Not only do jewellers have to know exactly what they are selling, but they have ethical, regulatory, and even legal responsibilities to disclose any treatments or enhancements to the customer prior to the point of sale. The consequences are real, especially in our age of social media and instant news-making.
Diamond treatments and enhancements are neither good or bad. Gemmologists love treatments and enhancements—they keep us on our toes. As technology and science advance, so do the possibilities of how we can alter gem materials. The bad part of treatments and enhancements is how they may be used to deceive. That is why it is essential for gemmologists to understand the science behind the treatments, how they impact gemstones, and how to communicate those implications clearly and transparently.

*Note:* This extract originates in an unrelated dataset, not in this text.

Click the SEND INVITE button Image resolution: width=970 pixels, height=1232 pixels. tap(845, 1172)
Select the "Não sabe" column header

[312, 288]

Detecting treatments and enhancements often requires advanced equipment and expertise. Let’s explore some of the nuances of detecting diamond colour treatments so you know exactly when to call in the experts.
Treatment vs. enhancement
Many in the industry view “treatment” and “enhancement” to be the same, claiming they are both used to describe any artificial process that alters the appearance of any gem. I see their point and I respectfully disagree. There is a distinct difference between treating a gemstone and enhancing it. A treatment “fixes” a pre-existing issue, where an enhancement elevates a pre-existing characteristic. While yes, both treatments and enhancements are artificial processes that alter the appearance (or durability) of the gemstone, treatments have a different intended outcome than an enhancement. Not all treatments are enhancements, but all enhancements fall under the category of treatments. Regardless, both must be disclosed prior to the point of sale, in keeping with good ethics as well as regional guidelines and laws.
When it comes to diamonds, treatments and enhancements mostly target two of the 4Cs: Clarity and colour—and, in one instance, cut.
Coatings and thin-films
Colour is the most altered of the 4Cs because of the ease of the treatment or enhancement. Keep in mind, diamonds are not just treated to change the colour of a diamond to a fancy colour—or change the modifiers of a fancy colour (for example, removing the brownish modifier from an orangy diamond)—but also to improve the colour of a D-Z diamond. A blue or violet coating on a yellowish diamond has the potential to drastically improve the apparent colour grade.
The most primitive way to change the colour of a diamond is to coat it with some kind of paint, chemical, or foil backing. Coating, dyeing, or “painting” gemstones with foreign materials to create a more desirable colour has been occurring for centuries. Gemstones have been foiled since the first century CE—when Pliny wrote the first written account of the technique—and foil-backed gemstones can be dated back to the Minoan period (2000-1600 BCE).1
Coatings can be fairly durable but are not permanent. Coated diamonds can be damaged by heat and chemicals during jewellery repairs and polishing. They can also be scratched.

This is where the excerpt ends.